What this task involves: For the word "computer", work out how many lines in the records below contain it and state that count alone.

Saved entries
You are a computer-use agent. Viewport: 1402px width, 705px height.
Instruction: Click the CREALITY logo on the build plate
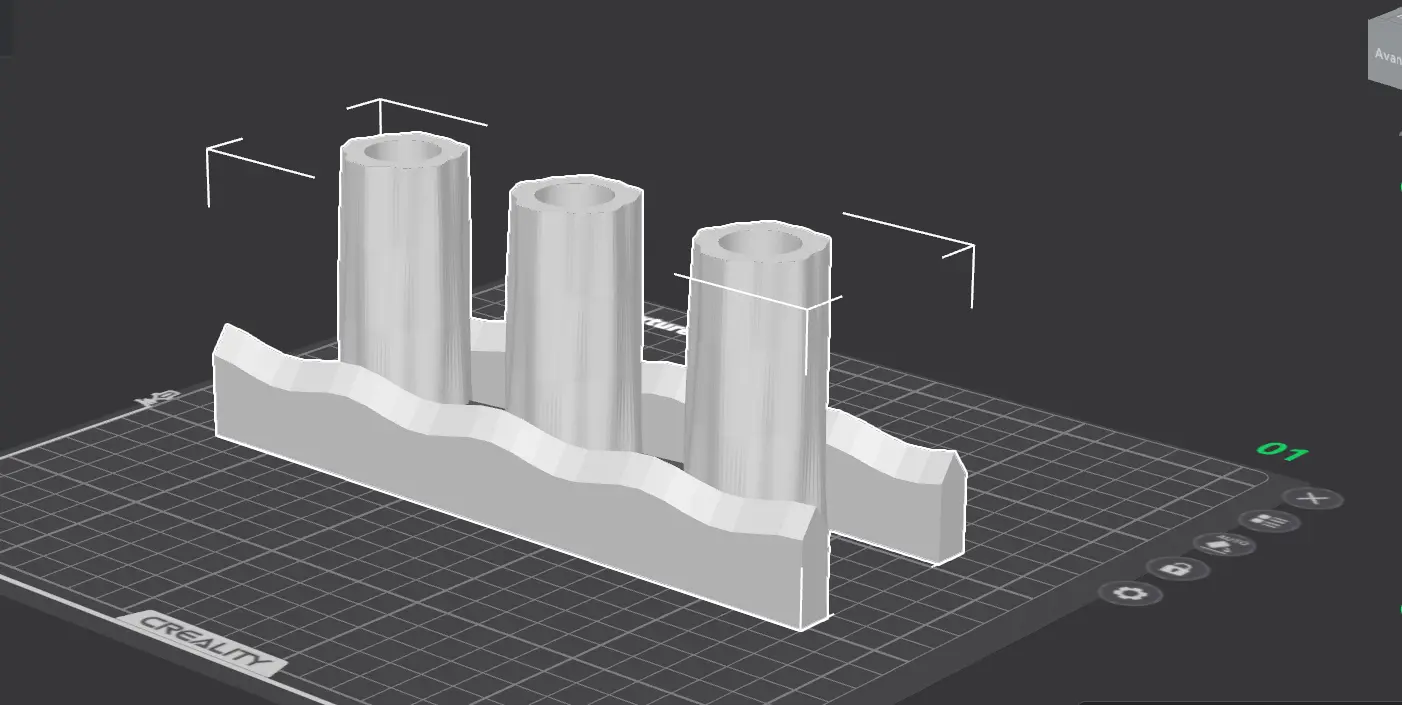tap(206, 643)
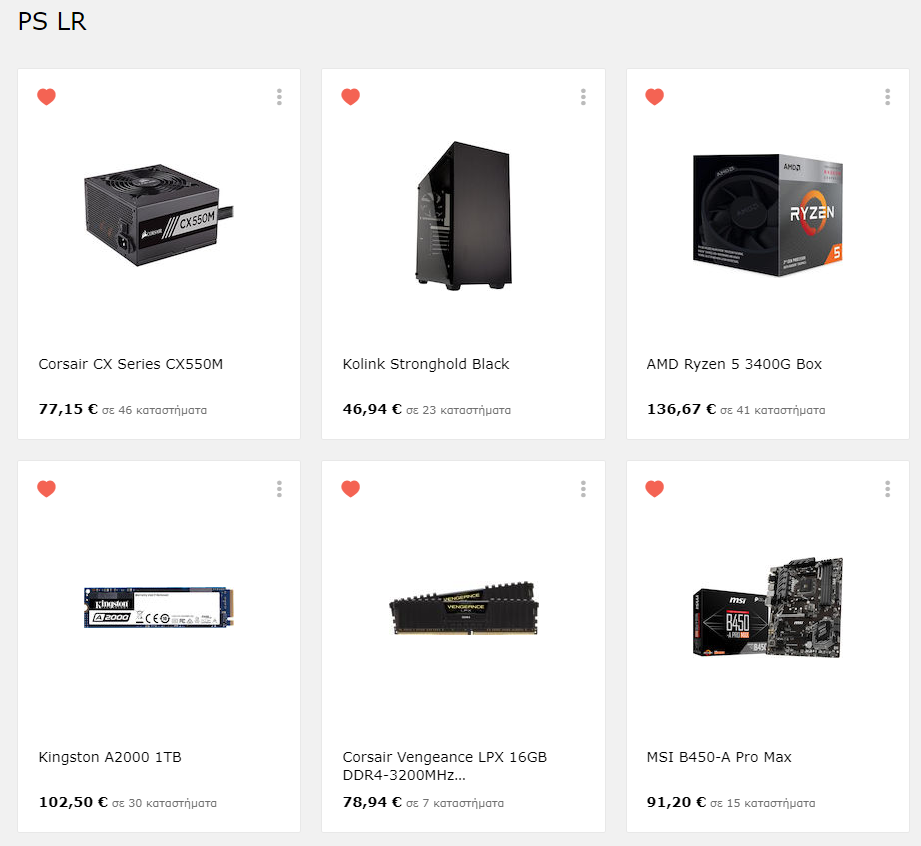
Task: Click heart icon on MSI B450-A Pro Max
Action: coord(655,489)
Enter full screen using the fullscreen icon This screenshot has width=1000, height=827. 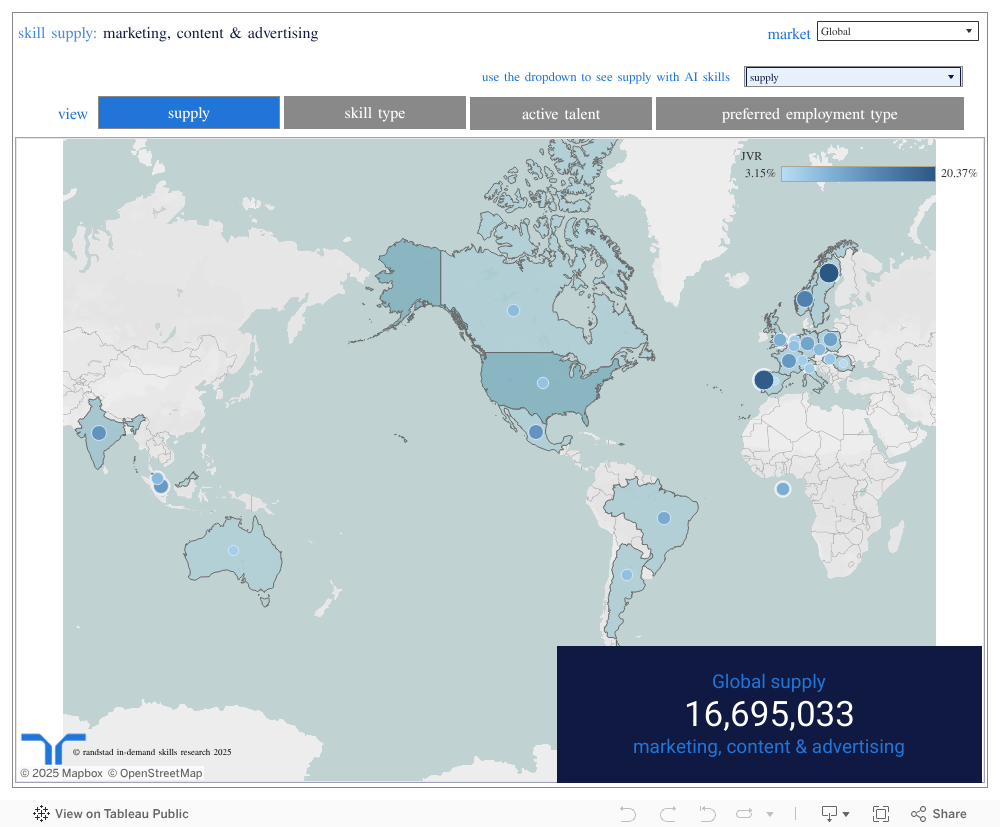coord(881,813)
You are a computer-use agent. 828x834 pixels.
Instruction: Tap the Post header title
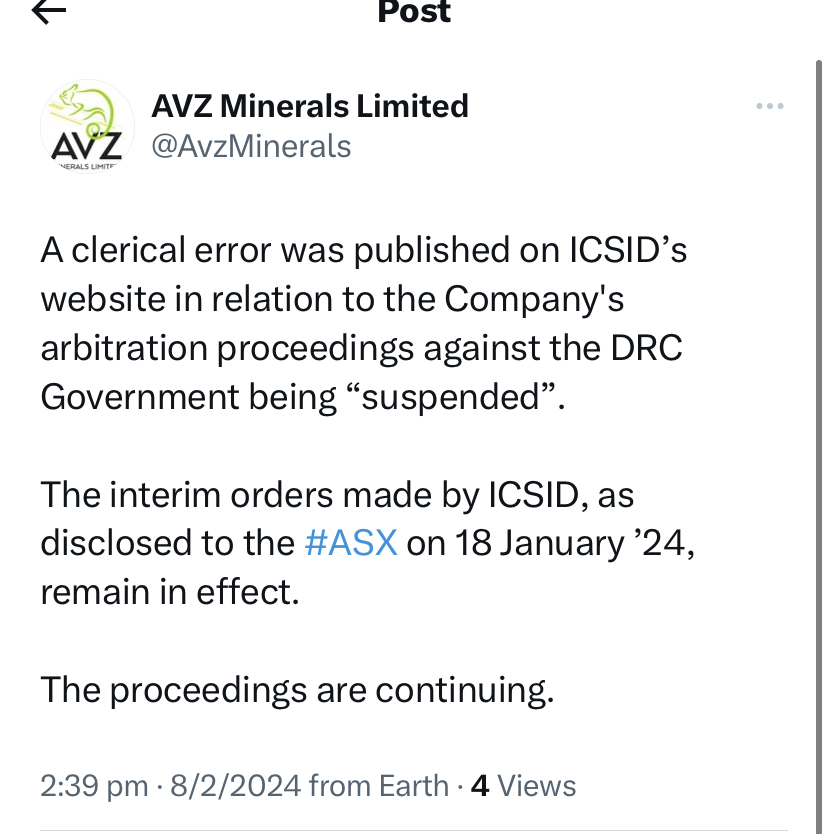pyautogui.click(x=414, y=12)
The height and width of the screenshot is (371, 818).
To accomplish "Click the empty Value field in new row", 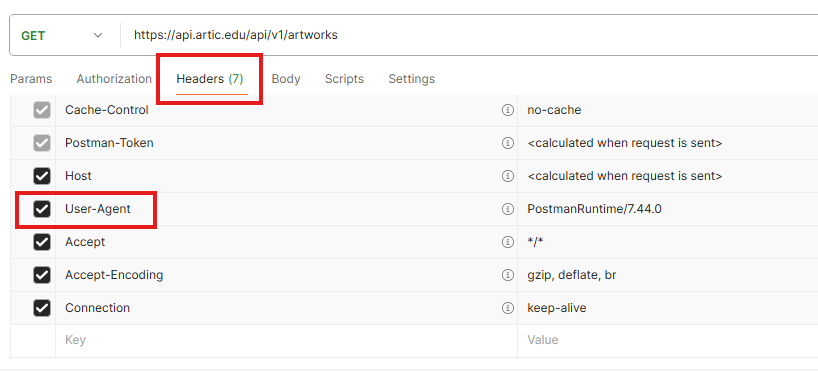I will tap(668, 340).
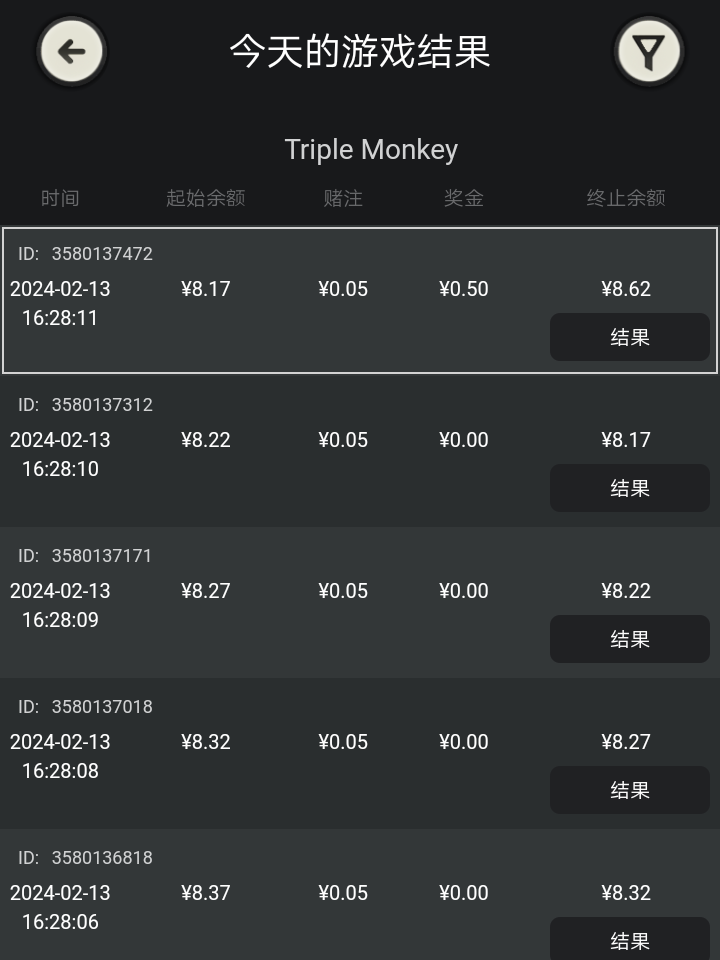720x960 pixels.
Task: Open 结果 for game ID 3580137312
Action: click(629, 488)
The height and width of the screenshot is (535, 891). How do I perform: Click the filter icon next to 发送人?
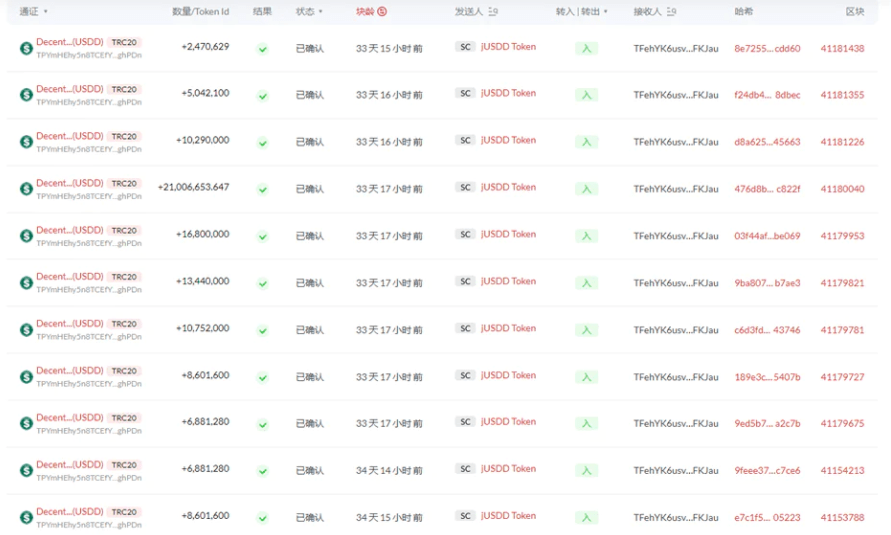click(497, 12)
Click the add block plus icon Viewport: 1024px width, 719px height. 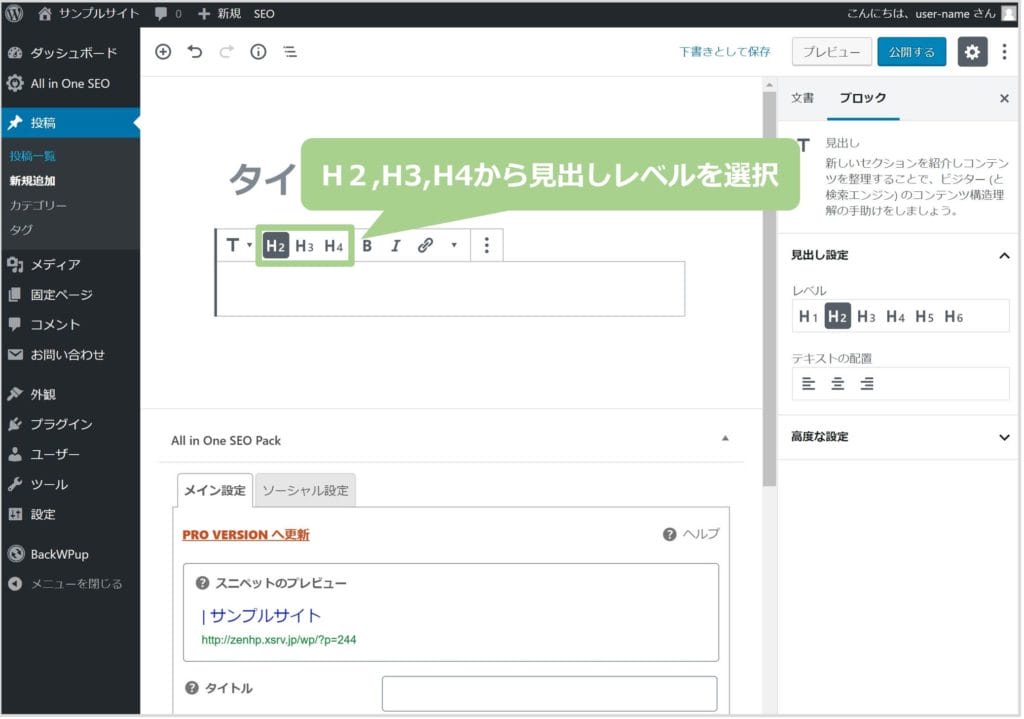click(x=163, y=52)
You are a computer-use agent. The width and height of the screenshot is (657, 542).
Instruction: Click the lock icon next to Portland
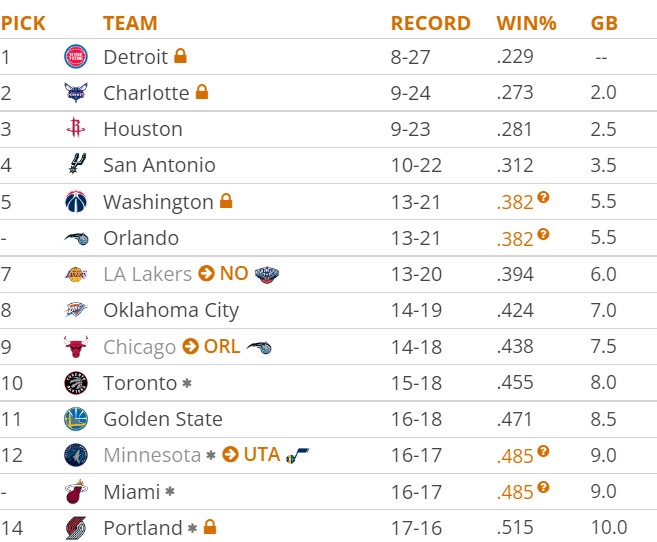click(209, 527)
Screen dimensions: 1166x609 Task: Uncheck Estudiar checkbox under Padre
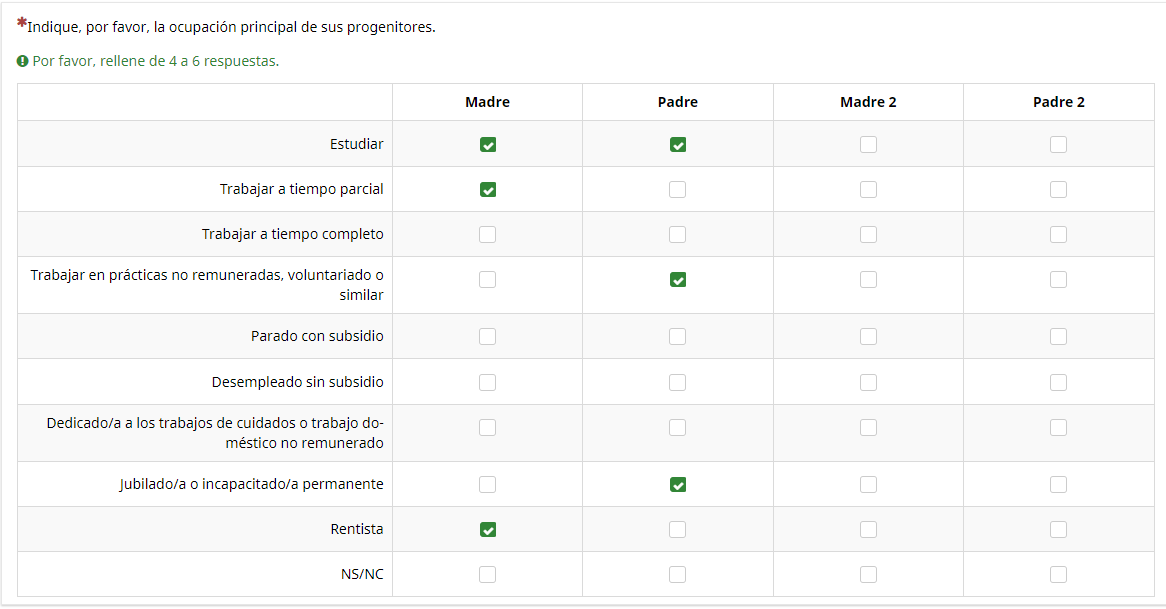(x=678, y=145)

Exercise solution: 3